## INSTRUCTIONS TO FOLLOW
Rewrite the part of the records that opens with the line containing "Viewport: 1023px width, 567px height." and closes with the end of the records, changing "shipping rate" to "delivery option" and leaving everything else as it is.

+++++

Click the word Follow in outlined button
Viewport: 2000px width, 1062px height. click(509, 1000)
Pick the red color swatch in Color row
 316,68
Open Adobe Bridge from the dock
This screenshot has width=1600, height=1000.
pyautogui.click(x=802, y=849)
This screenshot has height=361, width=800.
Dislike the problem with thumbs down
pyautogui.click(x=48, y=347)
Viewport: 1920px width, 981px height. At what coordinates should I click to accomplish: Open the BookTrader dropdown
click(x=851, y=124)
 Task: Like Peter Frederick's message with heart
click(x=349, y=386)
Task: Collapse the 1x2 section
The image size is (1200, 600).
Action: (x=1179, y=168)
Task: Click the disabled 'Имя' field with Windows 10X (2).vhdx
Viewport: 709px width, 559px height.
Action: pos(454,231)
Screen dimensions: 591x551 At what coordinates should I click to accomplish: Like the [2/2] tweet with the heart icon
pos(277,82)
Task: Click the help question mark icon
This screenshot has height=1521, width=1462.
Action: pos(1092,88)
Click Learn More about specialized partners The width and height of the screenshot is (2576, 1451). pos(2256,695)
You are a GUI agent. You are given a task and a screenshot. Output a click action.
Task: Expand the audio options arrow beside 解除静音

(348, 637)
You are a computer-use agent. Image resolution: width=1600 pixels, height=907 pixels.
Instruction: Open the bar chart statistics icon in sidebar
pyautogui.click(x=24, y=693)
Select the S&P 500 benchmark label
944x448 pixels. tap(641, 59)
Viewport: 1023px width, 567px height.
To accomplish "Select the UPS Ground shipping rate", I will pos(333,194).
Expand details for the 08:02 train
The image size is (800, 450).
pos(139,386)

+++++

## WRITTEN ANSWER
Viewport: 1023px width, 567px height.
To accomplish "Select the UPS Ground delivery option", I will pos(333,194).
Expand details for the 08:02 train
The image size is (800, 450).
pos(139,386)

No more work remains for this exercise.